Aiming to compare the performance between neural models from different generations in solving pattern recognition tasks, six different configurations were considered, as shown in Table 2, observing the following details:(i)α configurations employ the parameters defined in [35], focusing on developing second-generation partially connected ANNs(ii)β configurations aim to be an homology of α configurations but used to produce third-generation partially connected ANNs(iii)γ configurations are defined as β configurations but employing DE as search engine instead of GA

Parameters between configurations were matched to make a comparison as fair as possible. Furthermore, configurations labeled with subscript 1 look upon the squared error as the fitness function to guide the evolutionary process, while configurations labeled with subscript 2 consider the accuracy error of the design set.

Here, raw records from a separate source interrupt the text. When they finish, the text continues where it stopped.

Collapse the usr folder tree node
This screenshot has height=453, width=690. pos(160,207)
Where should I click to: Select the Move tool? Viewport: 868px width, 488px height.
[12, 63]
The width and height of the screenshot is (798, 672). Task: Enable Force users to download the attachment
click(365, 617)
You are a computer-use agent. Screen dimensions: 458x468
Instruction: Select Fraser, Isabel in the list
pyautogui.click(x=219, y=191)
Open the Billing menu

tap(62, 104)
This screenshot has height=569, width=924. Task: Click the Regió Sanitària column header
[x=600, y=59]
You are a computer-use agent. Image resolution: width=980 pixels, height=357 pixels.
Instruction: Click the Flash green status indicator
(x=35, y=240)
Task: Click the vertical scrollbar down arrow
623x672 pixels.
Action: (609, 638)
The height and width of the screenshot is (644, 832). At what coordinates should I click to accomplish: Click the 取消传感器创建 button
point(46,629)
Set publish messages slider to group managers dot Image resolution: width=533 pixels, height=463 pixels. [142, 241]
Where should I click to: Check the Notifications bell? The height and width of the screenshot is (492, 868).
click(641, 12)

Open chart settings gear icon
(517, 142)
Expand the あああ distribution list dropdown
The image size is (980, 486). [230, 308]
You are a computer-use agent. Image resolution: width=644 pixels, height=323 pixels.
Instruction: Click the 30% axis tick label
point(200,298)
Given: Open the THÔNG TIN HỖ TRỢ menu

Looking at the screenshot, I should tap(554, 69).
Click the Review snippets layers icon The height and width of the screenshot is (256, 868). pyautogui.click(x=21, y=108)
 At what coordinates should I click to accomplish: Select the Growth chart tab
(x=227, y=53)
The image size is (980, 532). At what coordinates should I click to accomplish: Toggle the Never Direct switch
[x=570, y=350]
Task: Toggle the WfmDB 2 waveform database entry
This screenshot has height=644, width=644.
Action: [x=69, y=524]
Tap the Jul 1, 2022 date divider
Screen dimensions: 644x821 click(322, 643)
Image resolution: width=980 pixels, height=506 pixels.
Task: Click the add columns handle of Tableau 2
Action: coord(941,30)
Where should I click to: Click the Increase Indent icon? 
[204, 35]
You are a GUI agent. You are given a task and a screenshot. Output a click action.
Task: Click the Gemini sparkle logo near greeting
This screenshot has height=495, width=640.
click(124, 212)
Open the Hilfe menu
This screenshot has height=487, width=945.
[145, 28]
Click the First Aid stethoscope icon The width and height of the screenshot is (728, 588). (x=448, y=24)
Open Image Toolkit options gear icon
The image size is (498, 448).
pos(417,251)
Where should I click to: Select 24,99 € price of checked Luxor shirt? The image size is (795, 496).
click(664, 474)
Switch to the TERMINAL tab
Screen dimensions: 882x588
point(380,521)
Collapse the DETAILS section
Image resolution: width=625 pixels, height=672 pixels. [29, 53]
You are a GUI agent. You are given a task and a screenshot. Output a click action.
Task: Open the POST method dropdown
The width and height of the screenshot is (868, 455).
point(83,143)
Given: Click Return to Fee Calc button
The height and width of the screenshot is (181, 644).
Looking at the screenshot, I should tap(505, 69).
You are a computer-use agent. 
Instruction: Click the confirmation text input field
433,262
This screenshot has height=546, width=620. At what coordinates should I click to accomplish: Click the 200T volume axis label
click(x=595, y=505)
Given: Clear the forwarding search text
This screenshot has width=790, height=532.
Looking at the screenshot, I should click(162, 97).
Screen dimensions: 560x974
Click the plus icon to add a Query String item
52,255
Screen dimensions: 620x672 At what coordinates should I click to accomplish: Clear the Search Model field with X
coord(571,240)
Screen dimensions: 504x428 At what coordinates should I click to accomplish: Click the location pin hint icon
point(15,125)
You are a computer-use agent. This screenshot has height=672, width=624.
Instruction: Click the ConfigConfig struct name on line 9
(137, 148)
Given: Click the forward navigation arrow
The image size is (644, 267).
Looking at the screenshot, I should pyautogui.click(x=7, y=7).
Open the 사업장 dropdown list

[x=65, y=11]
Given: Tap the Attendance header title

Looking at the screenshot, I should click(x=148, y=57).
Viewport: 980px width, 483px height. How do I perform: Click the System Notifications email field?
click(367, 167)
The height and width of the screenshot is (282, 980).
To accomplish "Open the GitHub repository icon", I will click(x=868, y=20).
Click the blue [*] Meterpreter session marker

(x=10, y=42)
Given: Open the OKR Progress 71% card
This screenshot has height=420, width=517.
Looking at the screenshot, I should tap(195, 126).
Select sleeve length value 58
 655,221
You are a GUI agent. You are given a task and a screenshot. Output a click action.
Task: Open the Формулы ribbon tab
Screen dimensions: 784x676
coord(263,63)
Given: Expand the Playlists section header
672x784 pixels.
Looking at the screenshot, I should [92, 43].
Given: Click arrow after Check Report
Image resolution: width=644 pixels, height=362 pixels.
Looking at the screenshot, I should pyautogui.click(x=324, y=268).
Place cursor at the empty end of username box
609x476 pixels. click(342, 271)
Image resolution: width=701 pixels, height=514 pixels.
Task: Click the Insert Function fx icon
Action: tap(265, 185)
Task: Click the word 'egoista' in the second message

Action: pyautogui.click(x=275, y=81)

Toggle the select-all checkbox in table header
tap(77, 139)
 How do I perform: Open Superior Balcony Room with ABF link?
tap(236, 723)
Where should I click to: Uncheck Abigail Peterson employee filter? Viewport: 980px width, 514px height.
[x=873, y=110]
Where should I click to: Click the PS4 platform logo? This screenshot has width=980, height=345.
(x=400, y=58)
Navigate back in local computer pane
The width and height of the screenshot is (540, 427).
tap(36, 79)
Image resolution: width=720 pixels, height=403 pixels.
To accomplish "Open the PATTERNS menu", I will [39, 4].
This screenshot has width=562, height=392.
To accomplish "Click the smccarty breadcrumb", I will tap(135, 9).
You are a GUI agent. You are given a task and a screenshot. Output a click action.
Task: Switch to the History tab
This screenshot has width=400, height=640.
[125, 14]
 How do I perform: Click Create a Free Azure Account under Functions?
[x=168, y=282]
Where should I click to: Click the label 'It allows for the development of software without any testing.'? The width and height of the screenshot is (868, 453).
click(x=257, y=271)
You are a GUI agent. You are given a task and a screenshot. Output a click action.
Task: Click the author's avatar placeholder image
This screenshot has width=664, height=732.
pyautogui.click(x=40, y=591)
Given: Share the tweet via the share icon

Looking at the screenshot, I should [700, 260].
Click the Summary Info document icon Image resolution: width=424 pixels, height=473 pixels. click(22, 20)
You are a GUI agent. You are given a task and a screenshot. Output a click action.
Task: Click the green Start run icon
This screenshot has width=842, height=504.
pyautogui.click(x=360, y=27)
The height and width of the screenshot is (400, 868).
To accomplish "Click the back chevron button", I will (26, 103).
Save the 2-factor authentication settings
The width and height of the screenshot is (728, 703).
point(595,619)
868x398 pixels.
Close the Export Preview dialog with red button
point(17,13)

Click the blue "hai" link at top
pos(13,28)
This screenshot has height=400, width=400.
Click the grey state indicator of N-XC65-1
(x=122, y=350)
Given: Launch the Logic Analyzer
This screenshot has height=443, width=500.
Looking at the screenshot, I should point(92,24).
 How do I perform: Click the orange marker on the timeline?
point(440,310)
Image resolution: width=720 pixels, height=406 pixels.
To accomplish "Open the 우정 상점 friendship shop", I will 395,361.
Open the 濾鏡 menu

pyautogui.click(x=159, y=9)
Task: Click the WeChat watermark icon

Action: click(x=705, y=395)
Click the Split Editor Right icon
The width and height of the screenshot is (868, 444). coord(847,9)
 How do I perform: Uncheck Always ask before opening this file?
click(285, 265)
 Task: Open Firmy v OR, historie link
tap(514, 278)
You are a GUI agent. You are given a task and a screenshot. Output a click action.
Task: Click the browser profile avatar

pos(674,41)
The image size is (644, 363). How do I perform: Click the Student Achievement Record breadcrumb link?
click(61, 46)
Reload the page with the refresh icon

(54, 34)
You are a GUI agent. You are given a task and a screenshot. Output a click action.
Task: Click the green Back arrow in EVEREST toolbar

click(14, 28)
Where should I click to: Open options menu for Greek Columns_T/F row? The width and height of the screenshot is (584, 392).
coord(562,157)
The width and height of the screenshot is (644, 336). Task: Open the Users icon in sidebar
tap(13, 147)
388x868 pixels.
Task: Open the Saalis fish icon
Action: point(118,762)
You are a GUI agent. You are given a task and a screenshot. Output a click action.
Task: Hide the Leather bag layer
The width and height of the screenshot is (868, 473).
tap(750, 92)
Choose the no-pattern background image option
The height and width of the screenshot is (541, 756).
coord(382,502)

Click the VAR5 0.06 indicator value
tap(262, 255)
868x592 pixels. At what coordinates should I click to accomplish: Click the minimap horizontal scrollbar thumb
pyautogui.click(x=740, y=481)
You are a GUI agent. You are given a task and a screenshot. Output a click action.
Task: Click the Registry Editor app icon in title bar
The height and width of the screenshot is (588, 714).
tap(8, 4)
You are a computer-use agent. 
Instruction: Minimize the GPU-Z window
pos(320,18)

In order to guarantee statistical significance, the central limit theorem [71] is satisfied by performing 33 experiments for each configuration. Specific parameters used in this framework for configurations β and γ are provided next.Temporal Encoding: The one-dimensional encoding scheme observes a temporal range from 0.01 to 9 milliseconds (ms).SRM: membrane potential time constant τ = 9; target: {12 ms, 15 ms, 18 ms, … .} (depending on the number of classes in the dataset); simulation time [10 ms, target of the last class plus two]; threshold θ = 1 millivolts (mV); weight range ∈ [−999.99, 999.99]; and delay range ∈ [0.01, 19.99] (ms).GA: binary search space [0, 1], codon size = 8; individual dimension = 4000 (500 codons); population size = 100; function calls = 1,000,000; K-tournament (K = 5) selection operator; elitism percentage = 10%; one-point crossover operator; mutation: bit-negator mutation operator (5%).DE: real search space [0, 255]; individual dimension = 500; function calls = 1,000,000; population size = 100; crossover rate = 10%; mutation: DE/Rand/1.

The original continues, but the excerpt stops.